Leader in panchina Veltroni ora sogna la Juve

Trema Jean Claude Blanc. Un’ombra agghiacciante si allunga sulle sue poltrone che, come tutti sanno, sono tre, presidente, amministratore delegato e direttore generale della Juventus football club di Torino. Walter Veltroni lo ha annunciato, in tivvù, davanti a telecamere accese di «Domenica cinque» e ad una Barbara D’Urso sorpresa, stupita, incredula: «Vorrei fare il presidente della Juventus, soprattutto oggi».
Eccola la svolta epocale, ecco l’homo novus del calcio, il colpo di scena, il personaggio che può cambiare la storia dopo non essere riuscito a cambiare la cronaca. Dal partito alla partita, il passo è brevissimo, Veltroni è una vecchia fiamma della Juventus, la famosa triade gli concesse l’onore di partecipare a feste e banchetti in manifestazioni varie, scudetti, coppe e affini. Veltroni, abituato a giocare con le figurine Panini e le biglie, realizzò il sogno della sua esistenza infantile, parlare con i giocattoli, cioè i calciatori bianconeri, indossare la maglietta, farsela autografare, calciare la palla, tirare in porta, esultare.
Quando se ne andò a fare il sindaco di Roma fu costretto a lasciare la bandiera e gli autografi nel baule dei balocchi e a indossare la sciarpa della “magggica” e della “aalazio”, essendo la Signora di Torino la più odiata e schifata dai romani tutti assieme.

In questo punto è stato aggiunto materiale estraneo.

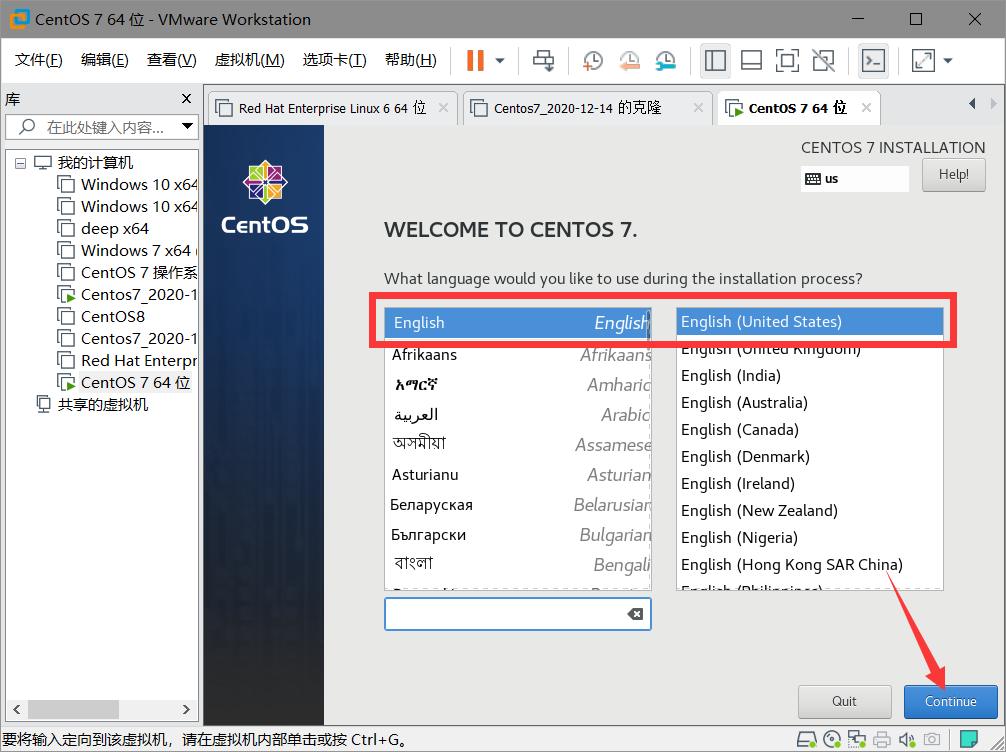Open the snapshot manager
The height and width of the screenshot is (752, 1006).
(x=666, y=60)
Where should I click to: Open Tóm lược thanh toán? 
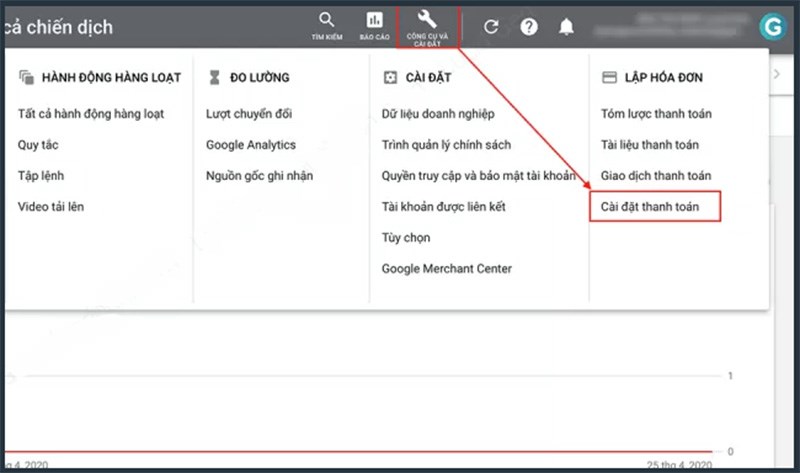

Forse tifava clandestinamente, in una bottega oscura.
Ma quelli sono tempi andati, da diario antico, molta acqua è passata sotto i ponti del Tevere, del Po e della Stura, l’avventura di vertice politico è durata lo spazio di un mattino, «I Care» sembra oggi la pubblicità di uno spazzolino da denti, Walterone per un po’ è rimasto da parte, non in Africa come aveva promesso ma più vicino al domicilio abituale; ha scritto, ha mormorato come il Piave eppoi si è rimesso a cercare siti e miti, ha rinunciato a candidare il proprio libro al Premio Strega senza che nessuno lo avesse però candidato, sente il rumore dei nemici, sa che forse è tornato il tempo di prepararsi alla battaglia, lui annusa l’aria, c’è di nuovo odore di gianduiotti piemontesi, delle figurine chiuse nel baule.
In fondo la Juventus è un po’ come il Partito Democratico, ha cambiato quattro capi in tre anni, da Deschamps a Ranieri, da Ferrara a Zaccheroni, così come Prodi-Veltroni-Franceschini-Bersani, uniti si perde, il potere è passato in altre mani.
Di sicuro la presidenza della Juventus gli permetterebbe di contare su un numero di supporters finalmente superiore e più sicuro di quelli che gli garantivano il partito e il quotidiano, qualunque fosse, dal piccì, all’ulivo, al pidiesse ai diesse, alla direzione de l’Unità, con annessi vangeli o simili, tutta roba piccola rispetto al popolo juventino presente in tutte le circoscrizioni e regioni nostrane e dovunque all’estero, oltre undici milioni di elettori storici, nessuna coalizione pericolosa, nessun patto con l’avversario, nessuna corrente interna e contraria, anzi.
Veltroni for president, chi l’avrebbe mai detto e immaginato. Ma lo ha detto lui e lo immagina lui medesimo, un uomo solo al comando, al centro della tribuna d’onore, nello stadio che fu la casa da gioco di Gianni Agnelli, il massimo del capitalismo brutto, nella società che è un pezzo di Fiat, il massimo della lotta operaia.


Jean Claude Blanc, il francese di Chambery, trema, si è informato, ha voluto sapere chi sia mai questo candidato outsider che mira al suo posto. Dicono che, ricevute le notizie, non si sia affatto tranquillizzato, Walter Veltroni è uno che ama il cinema e la Juventus attuale è un cinema da oscar. Si andrà alle primarie? Mi viene da ridere.